Dienstag, 19. Juni 2012

Museologie. Aphorismen, vorläufig


1
Museologie ist (frei nach Richard Rortys Definition von Philosophie) nicht der Name einer natürlichen Art, sondern nur der Name einer der Schubladen, auf welche die humanistische Kultur aus administrativen und bibliografischen Gründen aufgeteilt ist.

2
In dem Moment, da Museologie in Buchhandlungen als Etikett an Regalbrettern aufgetaucht ist und als Suchwort in Bibliothekskatalogen, hat die Entwicklung der Disziplin Museologie begonnen.

3
Die Entwicklung einer Disziplin Museologie, die etwa in England als Universitätsfach weit fortgeschritten ist, wird ihr derzeit Bestes zerstören - daß sie in fast allen geistes- und sozialwissenschaftlichen Disziplinen wie ein Parasit im Wirtskörper leben kann.

4
Es gibt eine Museologie, die das Museum verstehen, und eine, die es anleiten will.

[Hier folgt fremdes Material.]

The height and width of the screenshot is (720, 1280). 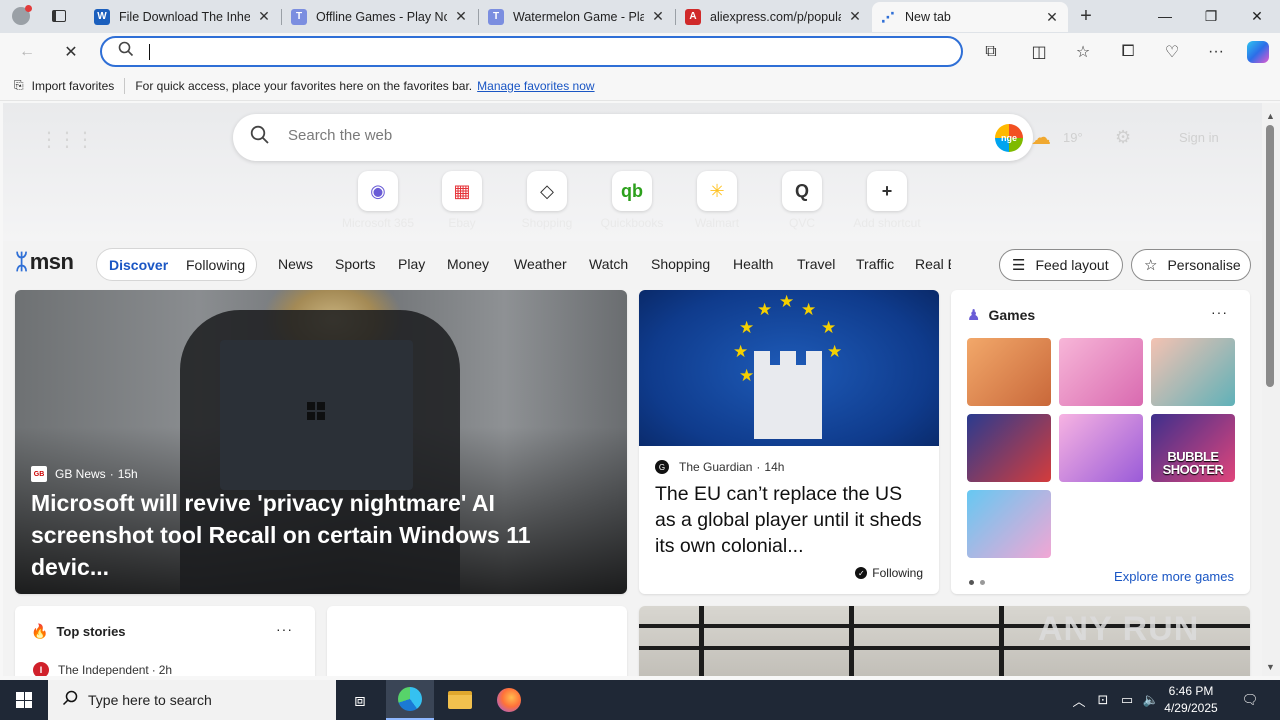 What do you see at coordinates (980, 581) in the screenshot?
I see `carousel-dots` at bounding box center [980, 581].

Beide zusammen scheint es, aus unklaren Gründen, nicht geben zu können.

5
Während eine angewandte Museologie der Reflexionslosigkeit der Praxis ein gutes Gewissen verschafft, indem sie die Illusion nährt, man könne das Museum gleichsam handwerklich handhaben, macht die reflexive Museologie, das Unbewußte der Praxis sichtbar, die es blind regiert.

6
Museologie beschäftigt sich mit dem Rätsel, daß seit etwa 1780 in Europa (und dann rasch global) etwas entsteht, was es in keiner Gesellschaft zuvor je gegeben hat. Mit großem finanziellen und sozialem Aufwand Orte zu schaffen, an denen Dinge zu sehen gegeben werden, die zu nichts mehr zu gebrauchen sind, oder elegenter ausgedrückt, die „ihr reales Nichtsein“ (Joachim Ritter) hinter sich herziehen.

7
Entsprechend der Hybridität des Museums (seiner Zusammensetzung aus sehr vielen und sehr unterschiedlichen Diskursen, Facetten, Ritualen, Wirkungen, Motiven) bleibt es jedem, solange Museologie nicht disziplinär eingehegt und abgegrenzt ist, jedem selbst überlassen, auf beliebigen Splittern des Museums errichtet, sein Mißverstehen des Ganzen zu verwalten.

8
Museologie als Kritik wäre in der Lage und hätte die Aufgabe, den selbstverordneten Somnambulismus zu durchbrechen, den die Eingeborenen der Museumsgemeinschaft pflegen, um der Frage des gesellschaftlichen Sinns der Institution wie ihrer eigenen begrifffslosen Tätigkeit zu entgehen.